* Supplied material *

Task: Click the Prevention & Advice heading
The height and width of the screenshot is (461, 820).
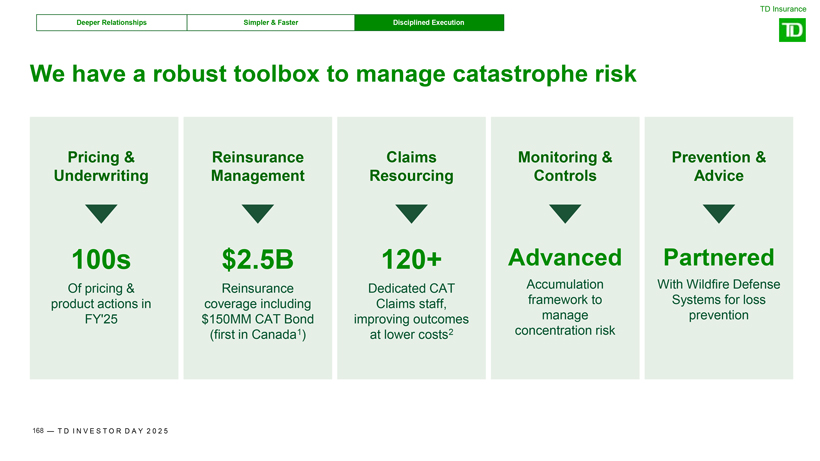Action: 718,166

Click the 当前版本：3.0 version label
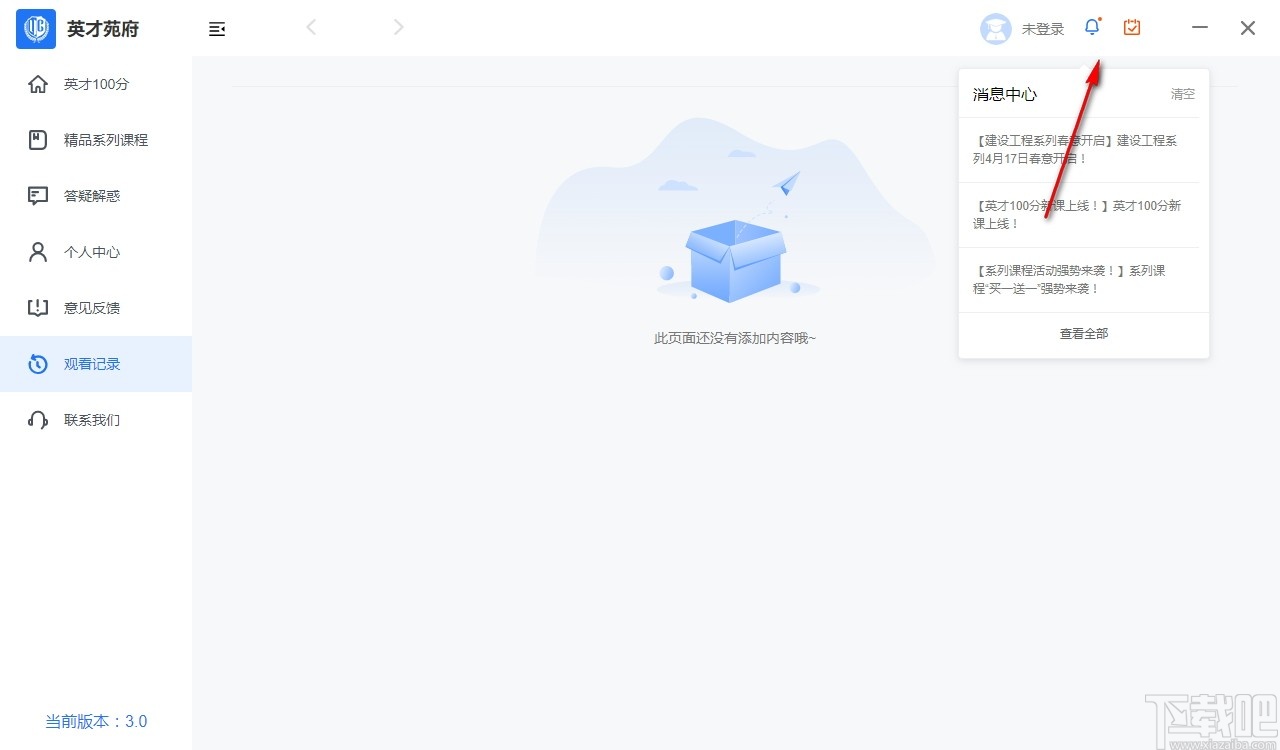pos(95,720)
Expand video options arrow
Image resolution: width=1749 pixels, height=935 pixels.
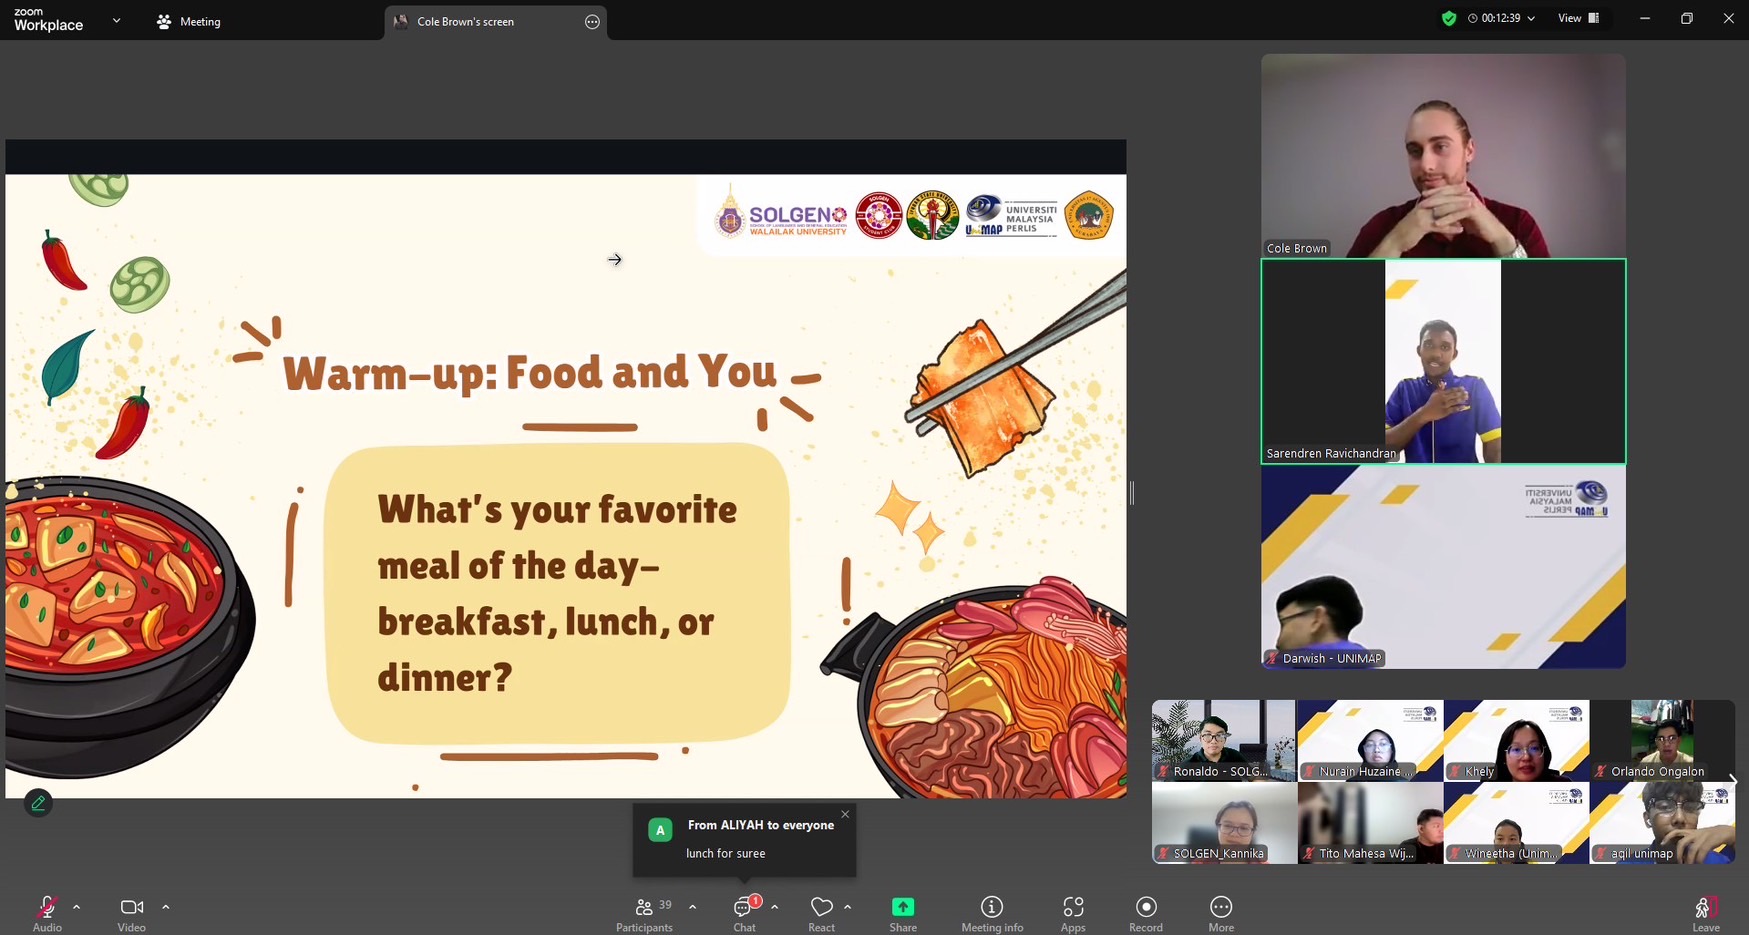pyautogui.click(x=166, y=907)
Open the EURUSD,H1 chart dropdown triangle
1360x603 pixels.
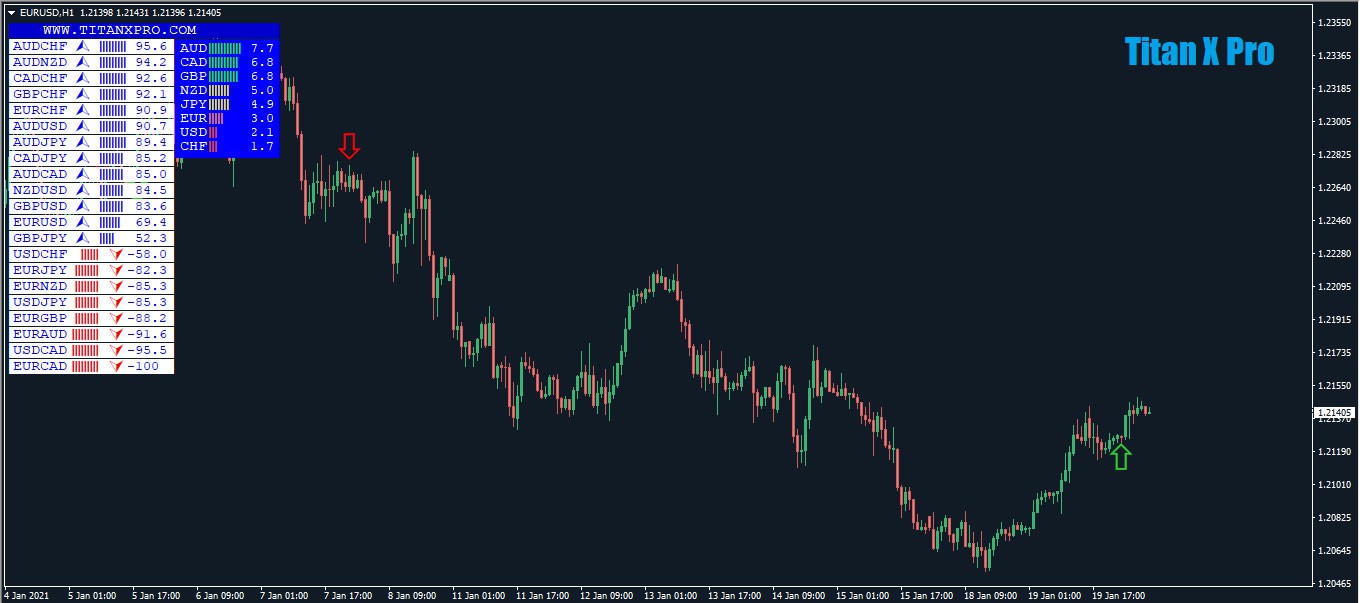[11, 12]
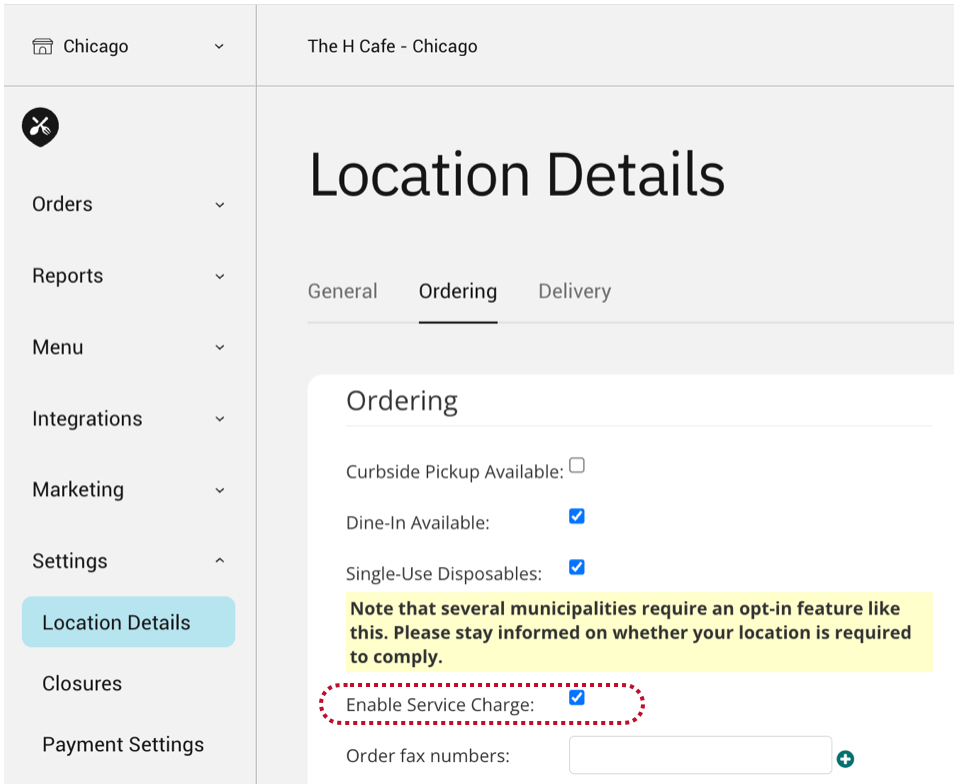The width and height of the screenshot is (954, 784).
Task: Open Payment Settings in the sidebar
Action: tap(123, 745)
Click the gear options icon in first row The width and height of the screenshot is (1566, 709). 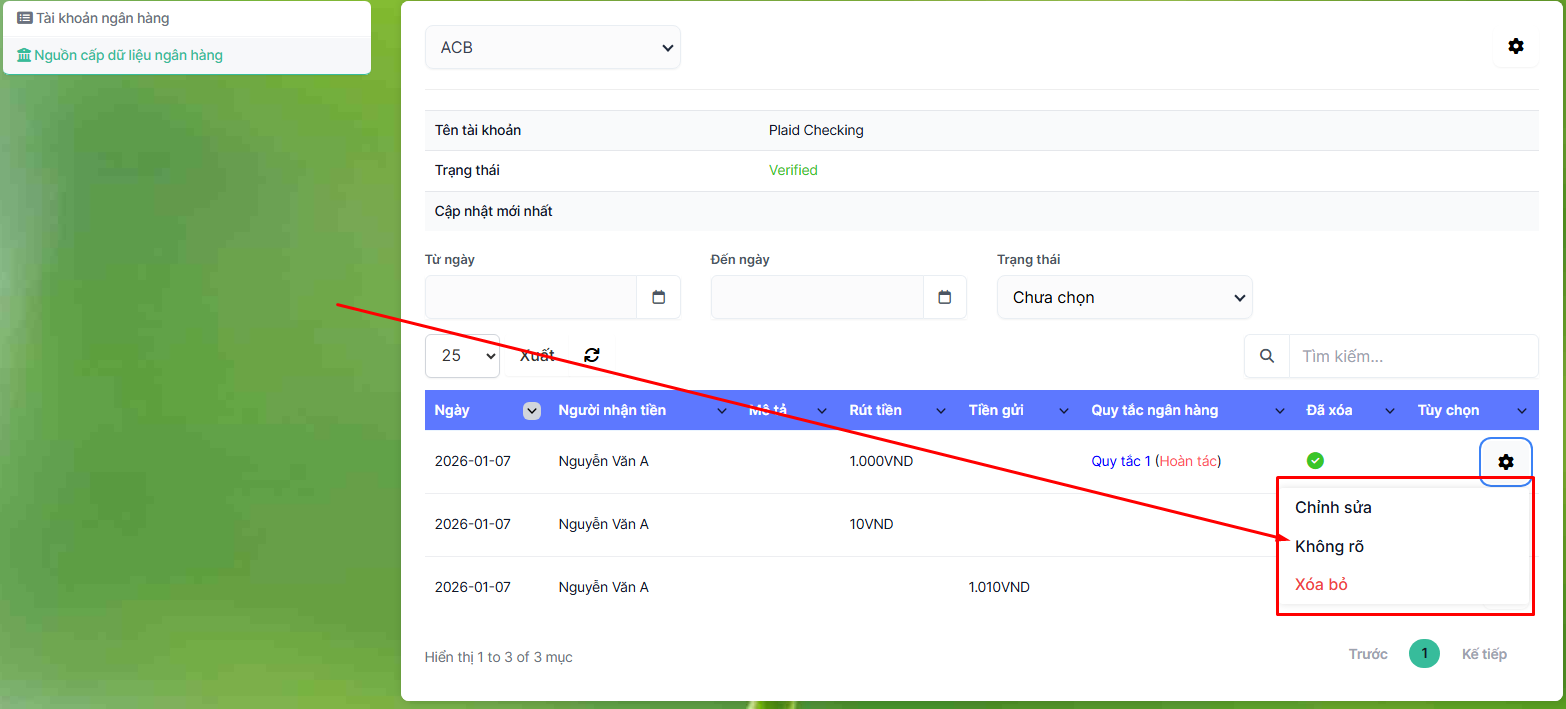point(1505,462)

* Your objective *
Please transcribe, word for word, every line from the first line of the records above through the line containing "Open the EURUSD,H1 chart dropdown triangle", and leave out any pictures.

* Exercise output *
Task: Click the Prevention & Advice heading
The height and width of the screenshot is (461, 820).
Action: 718,166

Click the 当前版本：3.0 version label
pos(95,720)
Expand video options arrow
Image resolution: width=1749 pixels, height=935 pixels.
pyautogui.click(x=166, y=907)
Open the EURUSD,H1 chart dropdown triangle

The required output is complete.